> **担当課題**
フルボキサミンについての抜粋のうち、「フルボキサミン先発とデプロメールとルボックス」から始まって「いう流れを作りやすい点です。」まで続く部分を、「患者説明」を「服薬指導」に置き換えて書き直せ。

> **抜粋**
フルボキサミン先発とデプロメールとルボックス
フルボキサミン先発のデプロメールとルボックスの違い
フルボキサミン先発を確認する最短ルートは、添付文書や承認資料に記載された市販名を直接見ることです。PMDA公開資料では、フルボキサミンの製剤として「ルボックス錠25/50」「デプロメール錠25/50」が市販名として明記されています。
現場で混乱が起きやすいのは「先発が1つ」と思い込むパターンで、実務上は“同一成分で先発ブランドが複数ある”前提で整理すると、疑義照会や患者説明がスムーズになります。添付文書の用法・用量は、成人でマレイン酸フルボキサミンとして1日50mg開始、最大1日150mg、1日2回分割が基本フレームです。
一方で、ブランド差ではなく「患者背景差」で注意点が変わる薬でもあります。肝障害ではAUC増大や半減期延長が示され、増量の速度・副作用観察をより慎重に組み立てる必要があります。
フルボキサミン先発の効能・効果と用法・用量
フルボキサミン先発(デプロメール等)の効能・効果は、うつ病・うつ状態、強迫性障害、社会不安障害です。適応を会話の冒頭で固定しておくと、「不眠には効くの?」「パニックには?」のような相談が来たときに、適応内・適応外の線引きを説明しやすくなります。
用法・用量は、初期50mg/日から開始し、最大150mg/日まで増量、2回分割投与が基本です。ここで重要なのは「増量したくなる局面」を先に想定することで、たとえばSADやOCDでは症状評価のタイミングが遅れがちになり、漫然増量→副作用離脱という流れを作りやすい点です。
また、投与中止時には頭痛、嘔気、めまい、不安感、不眠などが報告されているため、患者都合の自己中断が起きそうなケース(仕事が忙しい、通院が途切れやすい等)では、あらかじめ「やめる時は徐々に」の一言を入れておくと事故が減ります。
フルボキサミン先発の禁忌と相互作用とCYP
フルボキサミン先発で医療安全上のコアは相互作用で、添付文書には「CYP1A2、CYP3A4、CYP2D6、CYP2C19を阻害し、特にCYP1A2の阻害作用が強い」と明示されています。薬歴上の“飲み合わせ棚卸し”は、この1文を起点に設計すると漏れが減ります。

> **データ記録**
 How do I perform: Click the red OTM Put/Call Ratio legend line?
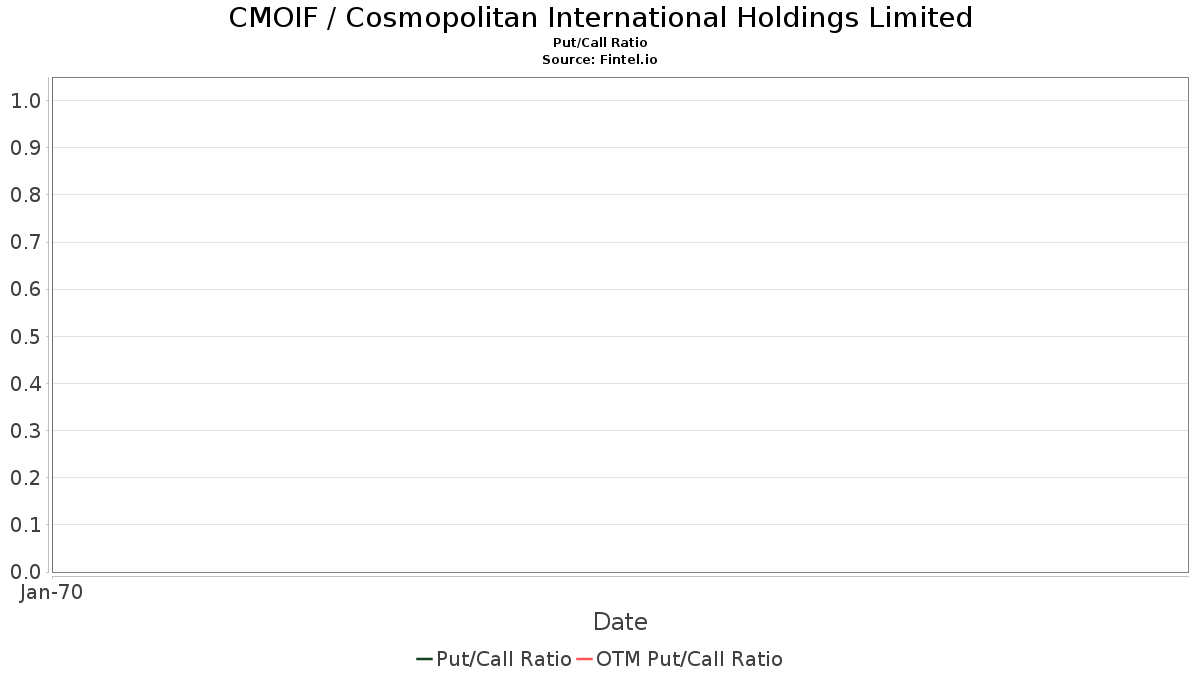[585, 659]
==
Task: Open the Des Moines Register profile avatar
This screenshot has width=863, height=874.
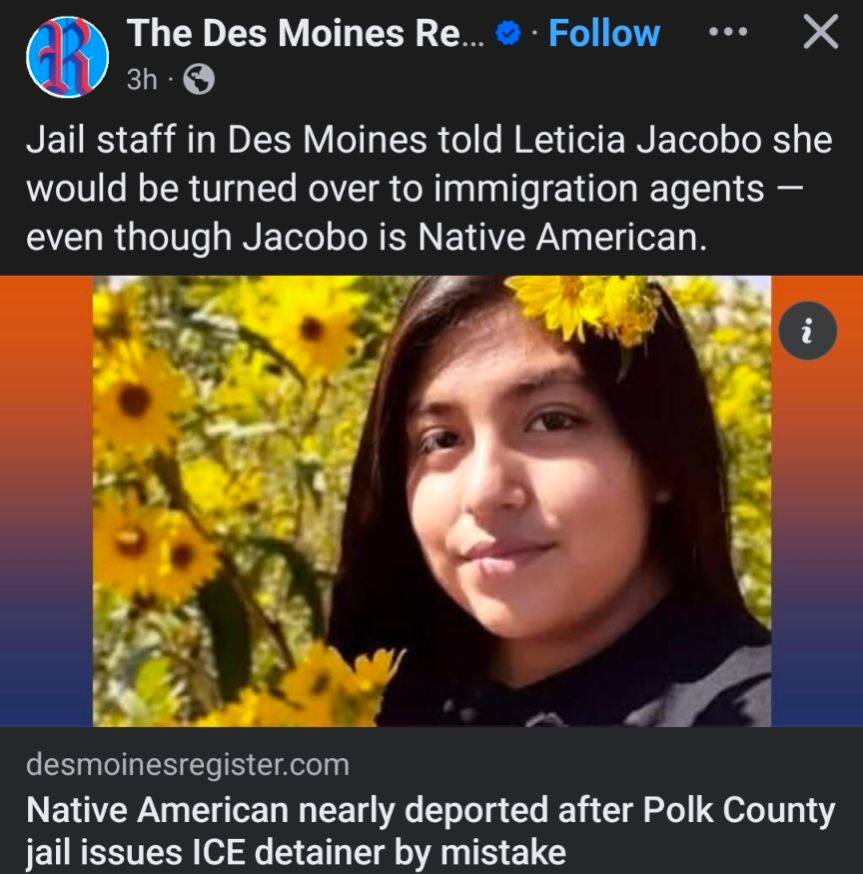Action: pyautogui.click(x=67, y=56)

> **出力**
フルボキサミン先発とデプロメールとルボックス
フルボキサミン先発のデプロメールとルボックスの違い
フルボキサミン先発を確認する最短ルートは、添付文書や承認資料に記載された市販名を直接見ることです。PMDA公開資料では、フルボキサミンの製剤として「ルボックス錠25/50」「デプロメール錠25/50」が市販名として明記されています。
現場で混乱が起きやすいのは「先発が1つ」と思い込むパターンで、実務上は“同一成分で先発ブランドが複数ある”前提で整理すると、疑義照会や服薬指導がスムーズになります。添付文書の用法・用量は、成人でマレイン酸フルボキサミンとして1日50mg開始、最大1日150mg、1日2回分割が基本フレームです。
一方で、ブランド差ではなく「患者背景差」で注意点が変わる薬でもあります。肝障害ではAUC増大や半減期延長が示され、増量の速度・副作用観察をより慎重に組み立てる必要があります。
フルボキサミン先発の効能・効果と用法・用量
フルボキサミン先発(デプロメール等)の効能・効果は、うつ病・うつ状態、強迫性障害、社会不安障害です。適応を会話の冒頭で固定しておくと、「不眠には効くの?」「パニックには?」のような相談が来たときに、適応内・適応外の線引きを説明しやすくなります。
用法・用量は、初期50mg/日から開始し、最大150mg/日まで増量、2回分割投与が基本です。ここで重要なのは「増量したくなる局面」を先に想定することで、たとえばSADやOCDでは症状評価のタイミングが遅れがちになり、漫然増量→副作用離脱という流れを作りやすい点です。